### [Exercise requirements]
Output exactly those lines of the data that lie between the line containing "The image size is (384, 267)." and the final line, both ends counted.
*** Data for the task Section Begins ***
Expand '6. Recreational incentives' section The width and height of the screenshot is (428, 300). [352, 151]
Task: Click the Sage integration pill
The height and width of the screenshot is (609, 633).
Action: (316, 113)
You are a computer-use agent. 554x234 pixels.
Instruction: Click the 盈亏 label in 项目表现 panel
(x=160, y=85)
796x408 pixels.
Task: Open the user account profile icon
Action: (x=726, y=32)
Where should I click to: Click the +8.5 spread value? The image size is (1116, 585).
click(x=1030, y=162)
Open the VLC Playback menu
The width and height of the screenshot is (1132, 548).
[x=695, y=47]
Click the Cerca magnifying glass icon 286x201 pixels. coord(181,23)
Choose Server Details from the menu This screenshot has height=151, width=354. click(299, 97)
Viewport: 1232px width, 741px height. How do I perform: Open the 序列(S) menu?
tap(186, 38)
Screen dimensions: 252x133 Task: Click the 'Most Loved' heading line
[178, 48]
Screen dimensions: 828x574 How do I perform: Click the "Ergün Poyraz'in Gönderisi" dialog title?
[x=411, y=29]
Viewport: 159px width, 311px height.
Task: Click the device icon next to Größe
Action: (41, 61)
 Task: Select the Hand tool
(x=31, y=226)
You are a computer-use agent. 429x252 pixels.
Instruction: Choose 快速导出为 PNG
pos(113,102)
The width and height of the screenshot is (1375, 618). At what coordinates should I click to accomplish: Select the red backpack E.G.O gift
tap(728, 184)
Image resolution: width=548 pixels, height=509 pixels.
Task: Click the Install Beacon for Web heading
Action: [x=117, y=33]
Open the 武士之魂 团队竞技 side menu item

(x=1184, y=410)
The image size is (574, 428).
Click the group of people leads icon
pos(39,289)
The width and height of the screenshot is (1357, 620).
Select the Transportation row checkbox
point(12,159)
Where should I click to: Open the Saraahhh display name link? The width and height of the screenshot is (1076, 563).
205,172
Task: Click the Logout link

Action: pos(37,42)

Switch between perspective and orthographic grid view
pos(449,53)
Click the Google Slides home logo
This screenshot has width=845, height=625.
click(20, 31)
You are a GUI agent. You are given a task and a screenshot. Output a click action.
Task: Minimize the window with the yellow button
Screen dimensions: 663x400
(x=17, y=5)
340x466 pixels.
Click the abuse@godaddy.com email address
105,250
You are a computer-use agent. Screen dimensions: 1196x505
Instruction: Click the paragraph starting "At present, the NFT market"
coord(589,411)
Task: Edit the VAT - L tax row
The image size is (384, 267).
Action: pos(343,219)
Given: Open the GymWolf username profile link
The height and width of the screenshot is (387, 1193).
*** Data for the task Section Ends ***
### [Result of the exercise]
The image size is (384, 267).
Action: pos(343,219)
Given: Open the GymWolf username profile link
The height and width of the screenshot is (387, 1193).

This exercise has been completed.